## Task instructions
Copy out every one of the items below word for word, with no pictures in your reply.

## Exercise input
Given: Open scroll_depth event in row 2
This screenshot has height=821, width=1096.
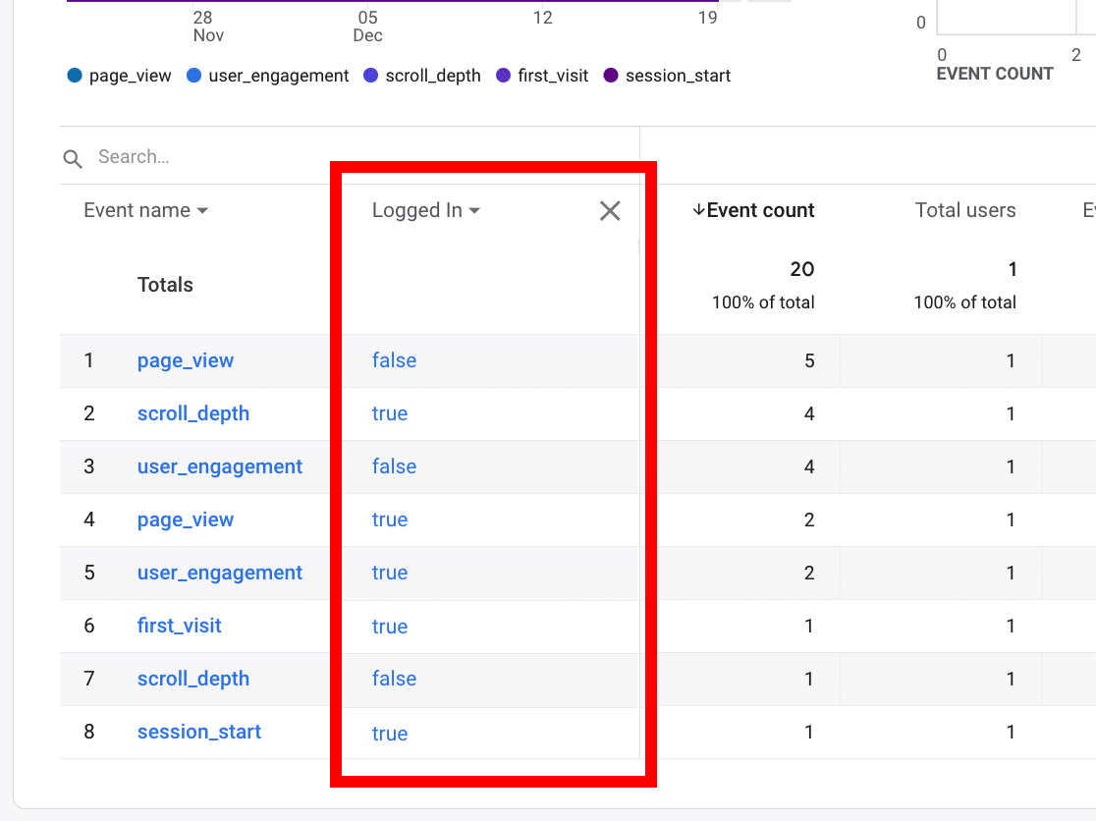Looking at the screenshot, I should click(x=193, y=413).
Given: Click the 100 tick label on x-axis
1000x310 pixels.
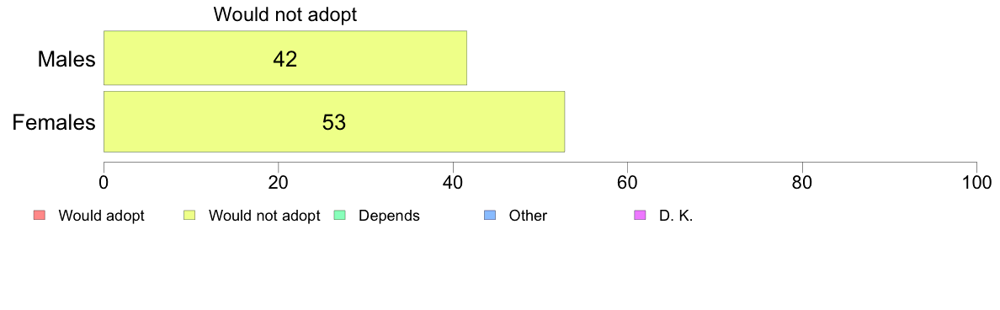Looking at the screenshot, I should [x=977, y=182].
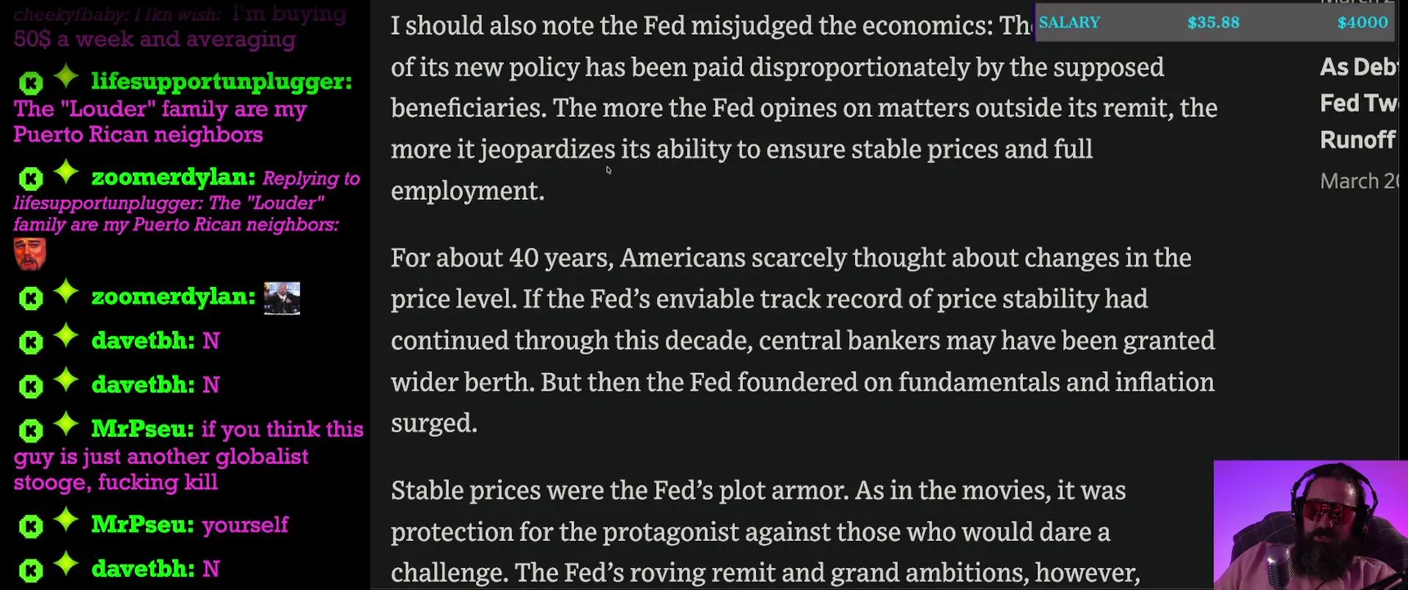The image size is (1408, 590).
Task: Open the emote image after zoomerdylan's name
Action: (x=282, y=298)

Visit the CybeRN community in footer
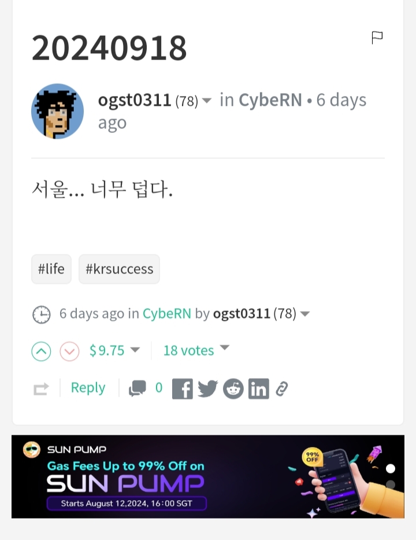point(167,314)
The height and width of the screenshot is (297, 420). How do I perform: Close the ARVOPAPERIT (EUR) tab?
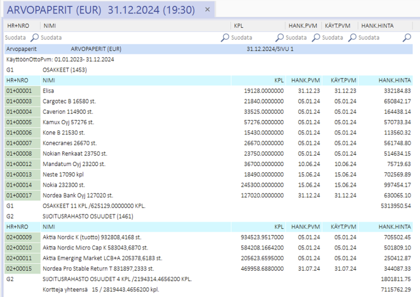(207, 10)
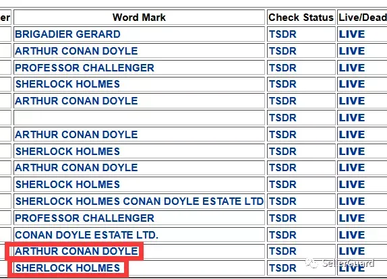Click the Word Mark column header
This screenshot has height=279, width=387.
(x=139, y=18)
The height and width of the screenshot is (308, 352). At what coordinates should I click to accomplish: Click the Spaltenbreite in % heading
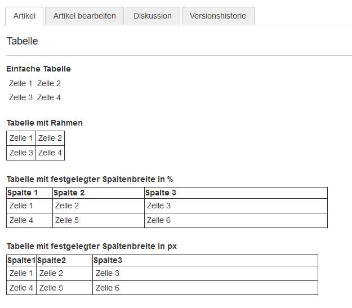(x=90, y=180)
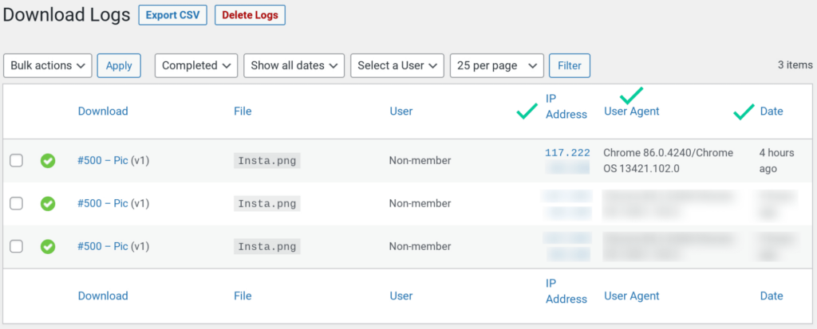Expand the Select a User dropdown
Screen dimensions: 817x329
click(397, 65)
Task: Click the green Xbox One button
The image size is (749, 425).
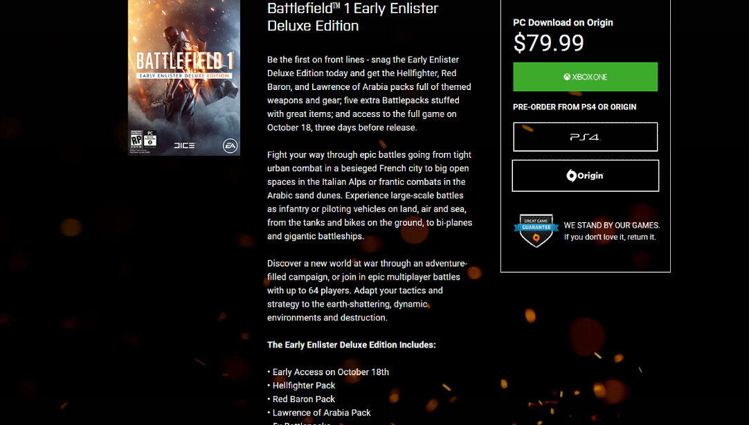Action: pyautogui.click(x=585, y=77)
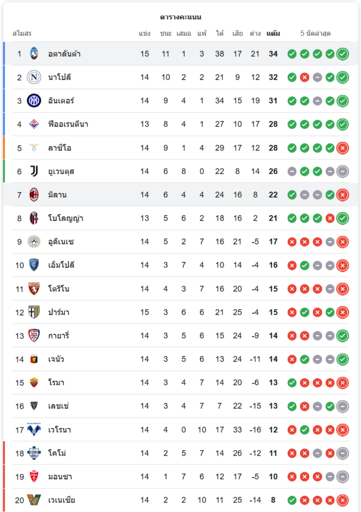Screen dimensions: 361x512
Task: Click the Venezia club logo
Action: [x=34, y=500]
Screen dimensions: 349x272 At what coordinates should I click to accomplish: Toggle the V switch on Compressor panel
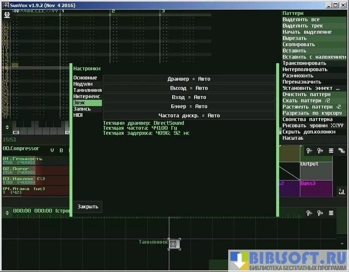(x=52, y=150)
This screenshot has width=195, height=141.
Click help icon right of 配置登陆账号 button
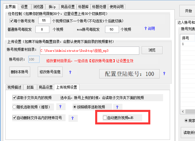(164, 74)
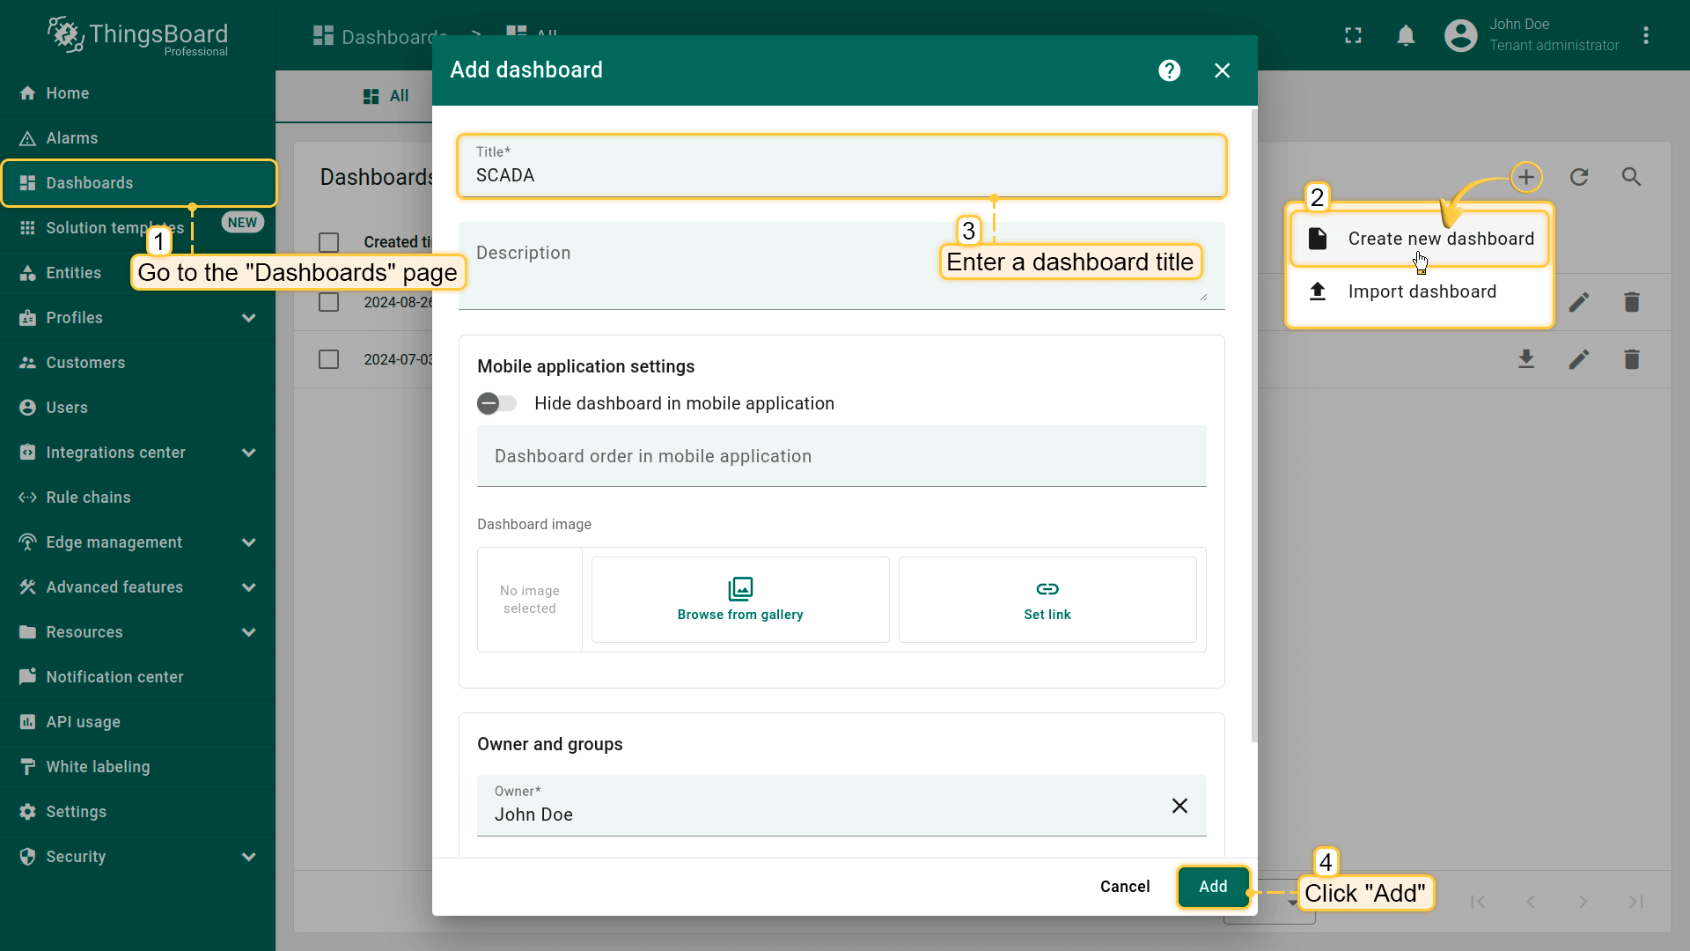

## Output of the exercise
Given: Open scroll_depth event in row 2
This screenshot has height=821, width=1096.
Looking at the screenshot, I should click(x=193, y=413).
Given: Click the 100 tick label on x-axis
1000x310 pixels.
Looking at the screenshot, I should [x=977, y=182].
The image size is (1408, 590).
Task: Open the emote image after zoomerdylan's name
Action: (x=282, y=298)

Visit the CybeRN community in footer
point(167,314)
The height and width of the screenshot is (297, 420). How do I perform: Close the ARVOPAPERIT (EUR) tab?
(207, 10)
Click the Word Mark column header
This screenshot has height=279, width=387.
(x=139, y=18)
The height and width of the screenshot is (308, 352). At what coordinates should I click to accomplish: Click the Spaltenbreite in % heading
(x=90, y=180)
Expand the Select a User dropdown
Screen dimensions: 817x329
click(397, 65)
Task: Click the green Xbox One button
The image size is (749, 425).
Action: pyautogui.click(x=585, y=77)
Screen dimensions: 361x512
Task: Click the Venezia club logo
Action: [x=34, y=500]
Screen dimensions: 349x272 At what coordinates should I click to accomplish: Toggle the V switch on Compressor panel
(x=52, y=150)
This screenshot has width=195, height=141.
Click help icon right of 配置登陆账号 button
(164, 74)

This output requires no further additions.